Puerto Ricans Here, There, and Everywhere; A Sociologist Studies Puerto Rican Diaspora In Tampa

The people of Puerto Rico have been through a lot in the past four years. Hurricane Maria and Irma packed a double wallop causing widespread destruction that cost more than $90 billion in damages in Puerto Rico and the Virgin Islands. The human toll was worse with an excess of 2975 deaths in just Puerto Rico as a result of the storm. 

As if these disasters were not shocking enough, Earthquakes continue to rock the island. Damage includes structural damage to homes, schools, and businesses making them uninhabitable. The New York Times reports that thousands of families sleep outside their dwellings for fear that tremors may finish off their homes while they are inside.  

Four years since Hurricane Maria, physical and emotional scars are still felt by Puerto Ricans that lived through back-to-back disasters. During these emergencies, recovery aid was painfully slow and some are still waiting for recovery money and assistance. 

These events touched Puerto Ricans of every part of the social strata. Even US Representative Alexandra Ocasio Cortez’s own grandmother had hardships living in post-Maria Puerto Rico. Many felt the desperation that comes from not being able to find a stable place to work or live, opted to immigrate to the United States mainland.  

Puerto Rico is a territory of the United States and its people are US citizens. As such, Puerto Ricans can move in and out of the US mainland at will. In 2017 over 100,000 Puerto Ricans did just that as they fled in droves to places like Florida.

What greeted them there was not that much better. Groups that decided to settle in the area of Tampa, walked into more frustrating circumstances which in turn created deeper more complicated issues. Sociocultural anthropologist Dr. Alessandra Rosa calls this a “cascading disaster.” 

“The needs in the migrant community were great,” Dr. Rosa says. “They needed affordable housing,” but instead were met with inflated rent prices in Tampa. According to rentdata.org, “2017 Fair Market Rent prices in Tampa-St. Petersburg-Clearwater are very high.”

In order to afford a place to live, Puerto Rican migrants needed jobs that paid enough to pay the high rent prices they were experiencing. In many instances, they did not find that. Dr. Rosa mentions that some challenges for these displaced families included “the language barrier, lack of affordable or free child care, and racism” just to name a few.  

One of the most important reasons why families migrated was their children’s education. They quickly found out that the hurricane had created several issues with that as well. Dr. Rosa says “it was a challenge for parents to enroll their children in school because in many cases their kids’ school electronic and hard records were lost due to the storms.” “In cases where children enrolled in local schools, the language barrier was sometimes an extra obstacle for keeping up with their studies.”
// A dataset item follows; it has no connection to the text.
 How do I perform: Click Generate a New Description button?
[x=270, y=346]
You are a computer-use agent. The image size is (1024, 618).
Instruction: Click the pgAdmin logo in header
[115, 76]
The “cascading disaster” Dr. Rosa speaks about is a result of all of these compounding issues. “The Tampa community especially was ill-prepared for the influx of immigrants from Puerto Rico,” said Rosa. 

Many of these Puerto Ricans had no choice but to return to Puerto Rico where they face similar hardships, but at least have family support. Some chose to stay and to confront the new challenges posed at the locations they immigrated to.

Evidently, four years after Hurricane Maria Puerto Ricans continue to feel desperation. They need the government at both the state and federal levels to provide them with the assistance they need to get on their feet. Government organizations and NGOs have still not implemented adequate action plans that will be effective in dealing with the state of emergency created by these compounding disasters.  

Dr. Rosa says “it is unfortunate that given what these communities have gone through during two hurricanes, several earthquakes, and now the COVID pandemic, that we do not have better programs in place in case other major disasters happen again in the future.”